I finally found my focus and this is what’s going to carry me through to the end of this leg of the journey.  Hopefully this newfound focus will trickle into the other aspects of my life which seem to run on autopilot, thankfully.

Although this short break between sessions has given me time to evaluate and improve, I have to remember:  No one was sick, injured, or felt deprived, as far I could tell.

We survived, and we’ll just keep going.

A teeny tiny break.

I was looking forward to a 6-week break in between sessions.  It would have given me time to just sit and BE, which usually entails learning new choreography for my classes and binge watching something on Netflix.  After all, the kids are starting school in a few days, the hubby will be at work, leaving my most productive hours in the day completely free.

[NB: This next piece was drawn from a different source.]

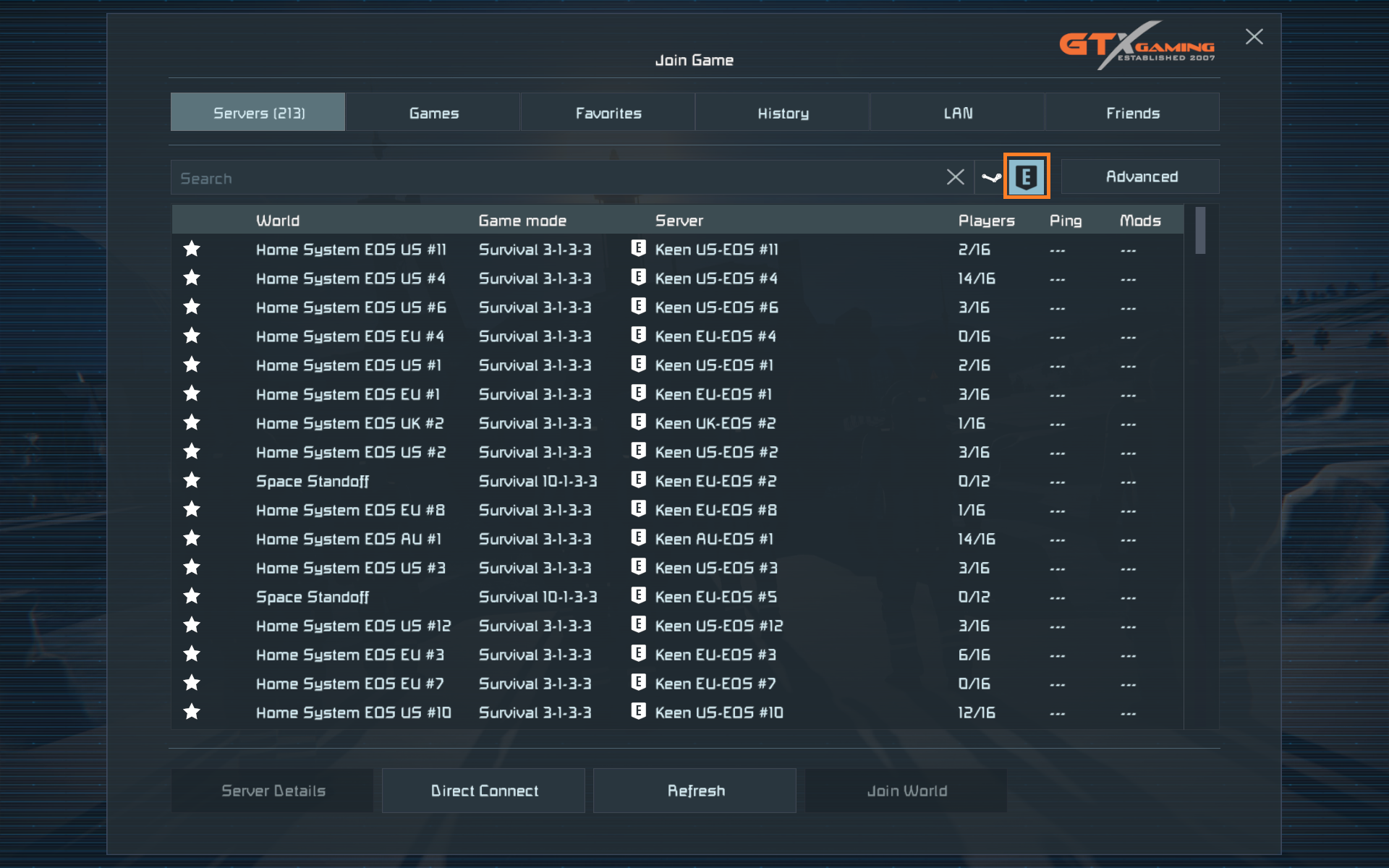The width and height of the screenshot is (1389, 868).
Task: Click into the Search input field
Action: 550,178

But 6 weeks is long.  Way too long.  I was fortunate in that the two classes I took over the summer ended early thanks to enduring much pain and suffering in the final weeks, some of which involved working on some massive projects while my husband drove us through the Mohave desert twice while on “vacation”.  My poor mother sat in the back seat in complete silence for fear of causing distractions, unbeknownst to her that when I’m under stress there is very little that can distract me.  Needless to say, 16 hours of drive time from Vegas to Northern California and back were extremely productive.  I earned my pool time and the seemingly bottomless mojitos.

In pursuing a double graduate degree, my total credit requirements went from 64 to 96.  After 3 sessions, I’ve completed 28, which is not quite one-third.  It would have made the most sense to start in the Fall, since that seems to be when people start new things, academically anyway.  However, in keeping with my heightened productivity while under stress, I decided ASAP was a better option, prompting me to begin grad school immediately after acceptance into one of the two programs.  Why not?  Perhaps I’ve actually fallen in love with the rigors of academia because if given the choice between binge watching Game of Thrones and cranking out papers for public health ethics, both of which would require some serious commitment, I would honestly choose the latter.

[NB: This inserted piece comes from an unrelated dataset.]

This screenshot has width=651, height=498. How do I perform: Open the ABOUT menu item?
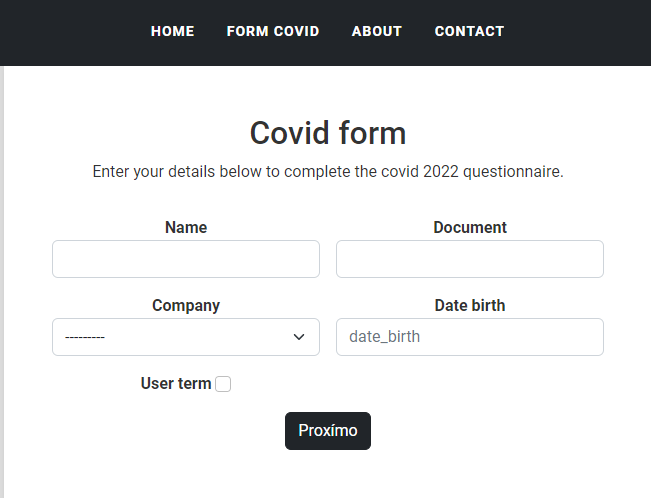tap(377, 31)
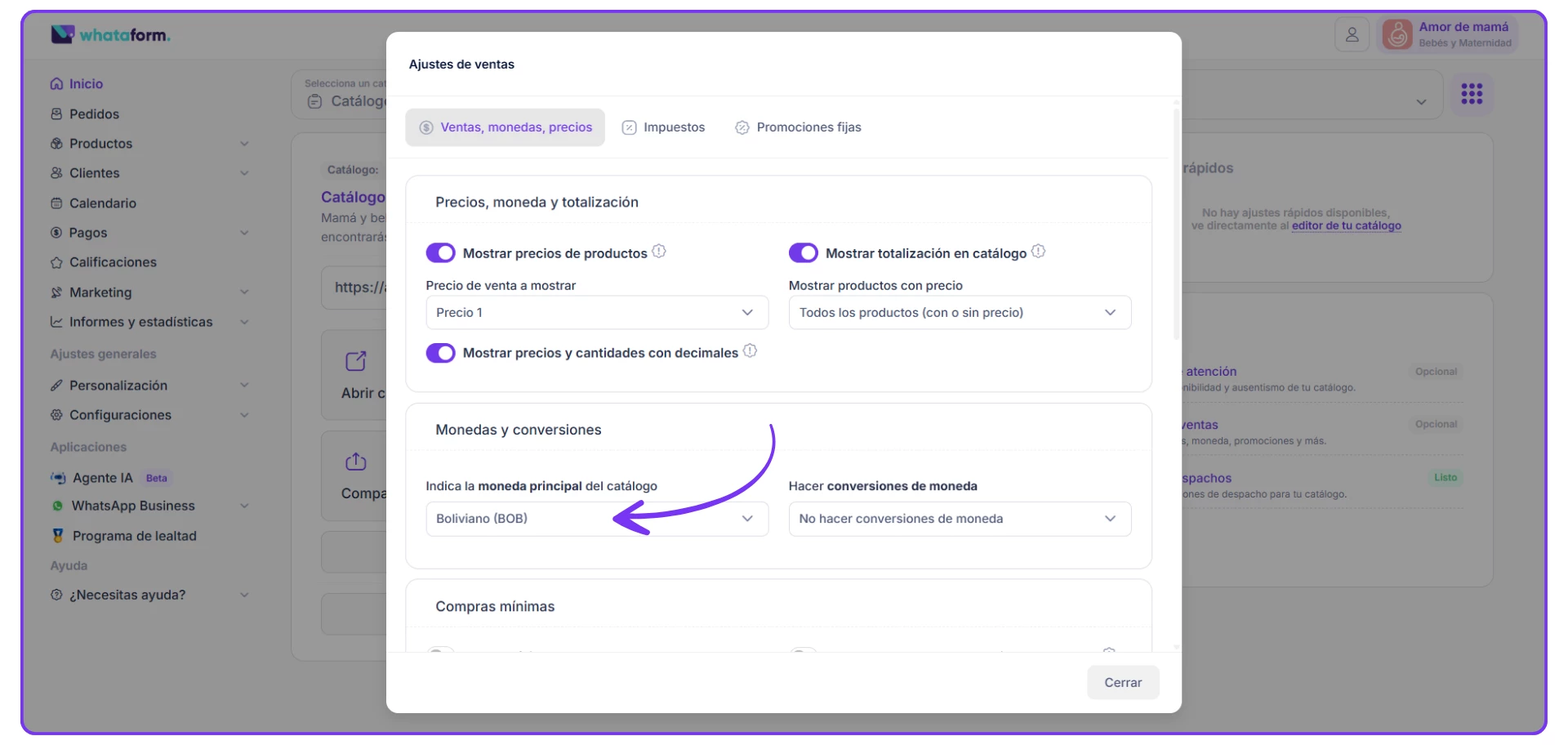
Task: Toggle Mostrar precios de productos switch
Action: point(441,253)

Brains! I’m surrounded by Brains!

So yesterday grad school started.  Let me pause for a moment to take a few deep breaths because I’m often overcome by a plethora of emotions, from being over the moon excited to completely overwhelmed.  Granted the two classes that started are online courses, which was a necessity because I decided to start as soon as I was admitted, leaving a few loose ends to tie up regarding my teaching schedule.  And there is still that one pre-requisite at another college that starts in two weeks….

Forgive me.  I had to take a few deep breaths to keep the anxiety at bay.  Because it is really making me extremely anxious.

First came the introductions.  What else would I expect from a Master of Public Health program?  Of course there will be a handful of healthcare professionals, from doctors to dentists, who are already overachievers because of where they are in their careers.  Yet they seek to do more.  Sigh.  And then there is the former marine, the stay at home mom, the handful of social workers.

Meanwhile, I’m just getting started.  The only one with a degree in art.  The only one who hasn’t worked in a health care setting.  I teach group fitness classes – can we get a whoop whoop?

Next came the assignments.  The online courses are eight weeks in length, not ten.  Which should be fine, I told myself, because after all, these courses are meant to cater to people who work full time day jobs.  Yes, these very same people who are clearly overachievers.  And that may or may not include me because here I am venting out my anxiety in my blog instead of analyzing a statistical article that is due tomorrow.

Wah.

Breathe.

Or perhaps I will after I finally receive my textbooks for the course and catch up with the reading and necessary typed up homework entries on the student forums.  I think I will get this soon.  And then Biochemistry, the last prerequisite, will start at the other school I still attend.  The shit hitting the fan.  Yep, that’s exactly what will happen.